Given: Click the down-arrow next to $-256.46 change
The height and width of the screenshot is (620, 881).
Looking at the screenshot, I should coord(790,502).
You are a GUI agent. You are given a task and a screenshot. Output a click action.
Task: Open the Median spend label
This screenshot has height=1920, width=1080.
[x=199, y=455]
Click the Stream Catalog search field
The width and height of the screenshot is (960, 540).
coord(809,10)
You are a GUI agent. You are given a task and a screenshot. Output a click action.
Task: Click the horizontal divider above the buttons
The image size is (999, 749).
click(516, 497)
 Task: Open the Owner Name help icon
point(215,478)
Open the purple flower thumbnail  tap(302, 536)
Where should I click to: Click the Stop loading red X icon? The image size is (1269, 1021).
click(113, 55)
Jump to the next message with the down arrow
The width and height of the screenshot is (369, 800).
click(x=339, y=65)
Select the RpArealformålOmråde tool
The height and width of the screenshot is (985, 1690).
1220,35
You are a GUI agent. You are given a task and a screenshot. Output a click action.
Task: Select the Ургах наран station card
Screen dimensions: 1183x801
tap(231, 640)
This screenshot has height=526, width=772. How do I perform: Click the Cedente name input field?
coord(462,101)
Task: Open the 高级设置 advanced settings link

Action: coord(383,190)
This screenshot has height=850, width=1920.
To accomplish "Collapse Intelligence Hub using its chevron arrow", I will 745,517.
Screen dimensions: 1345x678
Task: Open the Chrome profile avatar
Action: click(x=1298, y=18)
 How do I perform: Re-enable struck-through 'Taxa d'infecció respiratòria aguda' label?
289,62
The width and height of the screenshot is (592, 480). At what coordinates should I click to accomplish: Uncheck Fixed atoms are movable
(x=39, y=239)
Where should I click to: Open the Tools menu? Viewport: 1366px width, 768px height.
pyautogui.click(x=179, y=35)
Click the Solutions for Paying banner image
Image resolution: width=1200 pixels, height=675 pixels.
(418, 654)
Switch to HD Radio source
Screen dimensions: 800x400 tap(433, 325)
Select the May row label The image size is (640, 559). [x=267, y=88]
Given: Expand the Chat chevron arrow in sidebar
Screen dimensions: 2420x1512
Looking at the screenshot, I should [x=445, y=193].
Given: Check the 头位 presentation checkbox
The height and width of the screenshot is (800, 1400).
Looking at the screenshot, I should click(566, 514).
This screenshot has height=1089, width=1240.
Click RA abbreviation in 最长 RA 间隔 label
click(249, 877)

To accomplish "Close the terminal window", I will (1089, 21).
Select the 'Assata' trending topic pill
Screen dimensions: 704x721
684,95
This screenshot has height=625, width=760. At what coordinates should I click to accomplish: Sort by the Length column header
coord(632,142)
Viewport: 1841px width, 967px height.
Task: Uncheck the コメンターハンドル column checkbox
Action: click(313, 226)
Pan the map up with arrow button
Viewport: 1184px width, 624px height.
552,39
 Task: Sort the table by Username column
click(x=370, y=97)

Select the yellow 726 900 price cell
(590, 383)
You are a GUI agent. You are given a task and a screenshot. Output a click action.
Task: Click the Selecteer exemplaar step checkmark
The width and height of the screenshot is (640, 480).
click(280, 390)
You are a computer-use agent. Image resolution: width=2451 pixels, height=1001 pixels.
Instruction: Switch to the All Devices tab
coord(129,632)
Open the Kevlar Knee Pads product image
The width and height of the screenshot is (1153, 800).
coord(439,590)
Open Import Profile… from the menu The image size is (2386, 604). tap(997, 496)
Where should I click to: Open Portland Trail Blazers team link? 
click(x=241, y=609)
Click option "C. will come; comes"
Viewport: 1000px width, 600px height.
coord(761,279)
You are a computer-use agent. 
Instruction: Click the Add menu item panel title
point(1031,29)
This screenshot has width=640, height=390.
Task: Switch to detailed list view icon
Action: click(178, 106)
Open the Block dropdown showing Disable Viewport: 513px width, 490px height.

■ ■ ■ ■ ■

If a line in the data holds the string "computer", copy that line.

You are a computer-use agent. Image resolution: width=2451 pixels, height=1001 pixels.
You are a computer-use agent. 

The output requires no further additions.